The spring listing wave traditionally starts at the end of February, but supply is already off to a strong start in 2026. Canadian housing inventory rose in January, with listings higher across most regions, as prices declined (home price index for the 5 largest urban centers shown below for December and January). See Supply surge keeps Canadian home prices on a downtrend.

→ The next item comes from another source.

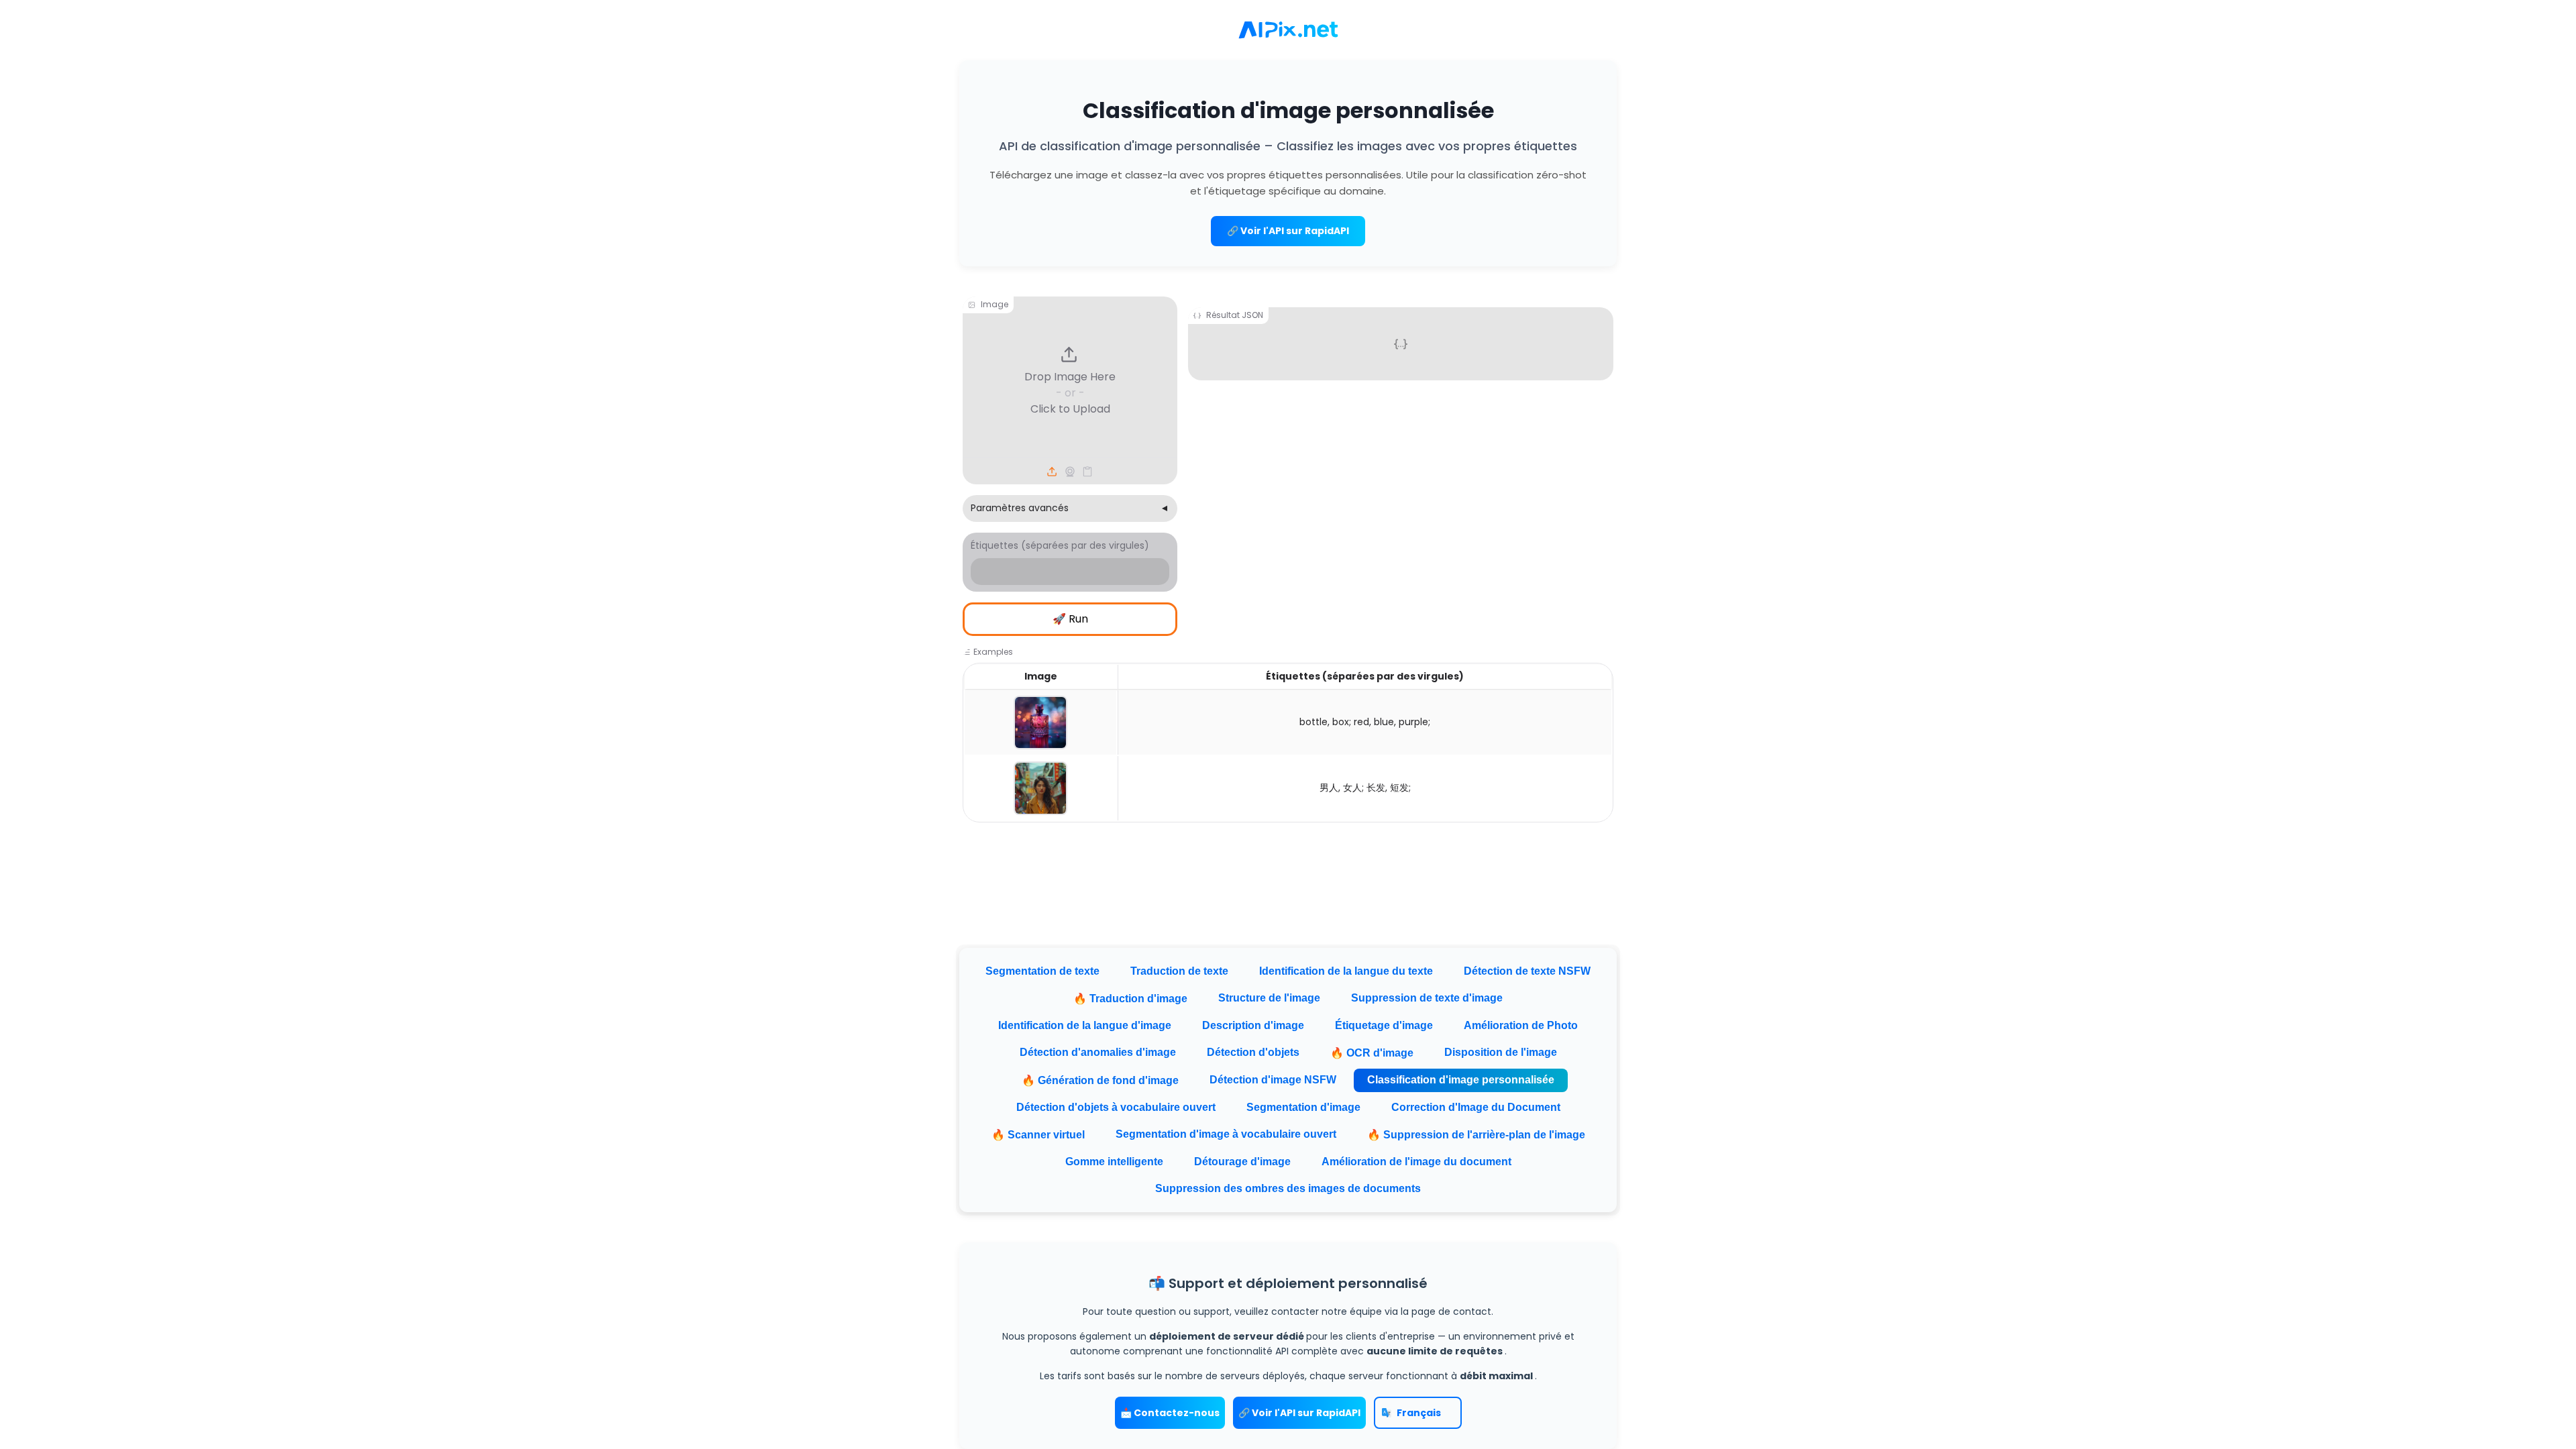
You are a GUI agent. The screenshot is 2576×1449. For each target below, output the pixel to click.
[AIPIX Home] (1288, 30)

The Bank of Canada expects that 60% of the one million mortgages renewing in 2026 will face higher payments, while falling home prices, slowing sales, and a weak job market are hampering people’s ability to afford those payments; investors are also buffeted by falling rents.

Unsurprisingly, a new Canada Mortgage and Housing Corp. (CMHC) report notes that mortgage delinquencies are on the rise. Major cities such as Toronto and Vancouver are recording the highest delinquency rates, and those who purchased a home during the pandemic are exhibiting the greatest signs of payment stress. Mortgage delinquencies in Toronto have more than quadrupled since 2022. See, Mortgage delinquencies more than quadrupled in this Canadian city with no relief on the horizon.

Fresh job numbers out Friday pegged Ontario’s unemployment rate at 7.3 per cent compared with the national average of 6.5 per cent as the province’s manufacturing sector continues to take blows from tariffs.

Arrears are rising at the fastest pace among buyers who purchased between 2020 and 2021 and between 2022 and 2024, according to Equifax Inc. data, underscoring their vulnerability to rates that are now much higher than when they took out their mortgages.